PAGE EXCERPT:
Sam, if you check up properly, you can see that DELL uses very high quality components in their PC's and the PSU is actually uprated than what is specified... In DELL's customer support page, there are people who use GTS450 flawlessly in their 350 watt PSUs... *And if the problem is the PSU, it should crash when I tax the GPU heavily, right...? But I tried Media Coder CUDA edition, and still nothing happened of that sort...*

And sure, I'm gonna reinstall the OS on Saturday (that's when I'm a bit free of college work...) and I'll report on it...


----------



## asingh (Mar 10, 2011)

Its either not enough PSU power or a bad card. Your choice. Try the parts on another build, or get different parts to try on your. Sorry, but that is what you will have to do. Systematically find the culprit via trial and error.


----------



## rajsujayks (Mar 13, 2011)

asingh said:


> Its either not enough PSU power or a bad card. Your choice. Try the parts on another build, or get different parts to try on your. Sorry, but that is what you will have to do. Systematically find the culprit via trial and error.



For all your suggestions...An OS reinstall solved the problem... !


----------



## Piyush (Mar 13, 2011)

congrats bro
but it would be wiser to buy a new PSU
u wont know when will it goes OFF
and generic PSUs are good for small purpose systems
u dont want ur GFX to go kaput coz of PSU

Corsair cx 400 2.7k
FSP sagaII 500W 2.2k
Gigabyte 460W superb 2.4k
Corsair vx 450W 3.6k

go for anyone above
after all its ur choice
happy gaming


----------



## rajsujayks (Mar 13, 2011)

Piyush said:


> congrats bro
> but it would be wiser to buy a new PSU
> u wont know when will it goes OFF
> and generic PSUs are good for small purpose systems
> ...



Yeah! Thank You... I'll have to start saving my pocket money...


----------

PROBLEMS:
- A) Please duplicate a passage of the forum thread, beginning at the words "And sure, I'm" and stopping after "(Mar 10, 2011)".
- B) Answer these questions from the forum thread:
(i) Which program was tried to tax the GPU heavily?
(ii) What solved the problem, according to the reply from rajsujayks that quotes asingh?
(iii) What price is listed for the Corsair vx 450W?
The lines that follow the forum thread aren't needed here.

INFORMATION PROVIDED:
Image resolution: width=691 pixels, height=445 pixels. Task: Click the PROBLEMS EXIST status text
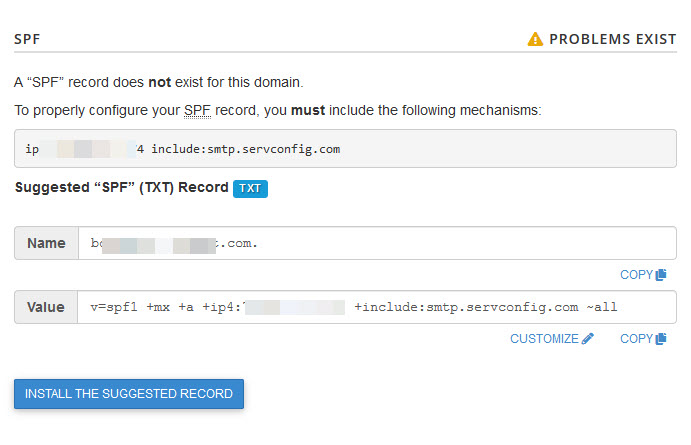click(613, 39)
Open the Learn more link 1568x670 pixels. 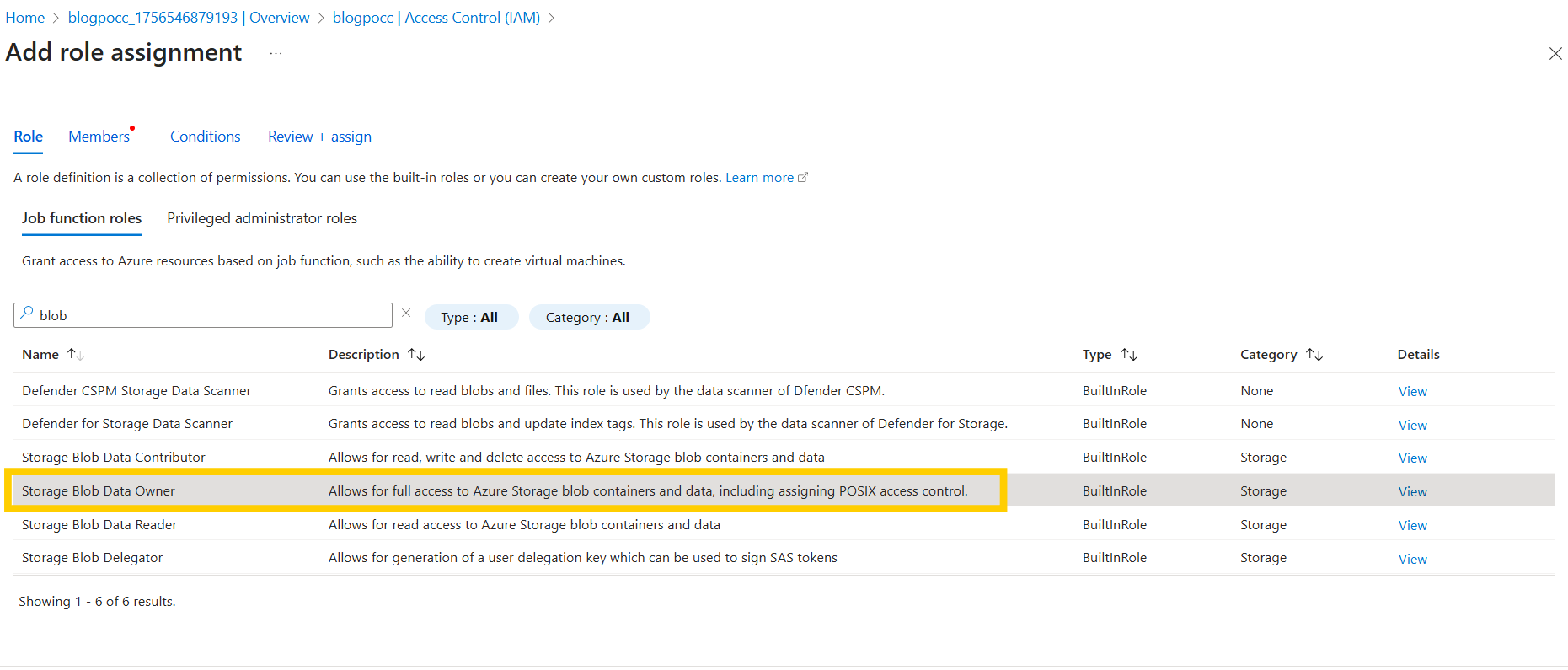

TASK RESULTS:
- A)
And sure, I'm gonna reinstall the OS on Saturday (that's when I'm a bit free of college work...) and I'll report on it...


----------



## asingh (Mar 10, 2011)

- B)
(i) Media Coder CUDA edition
(ii) An OS reinstall
(iii) 3.6k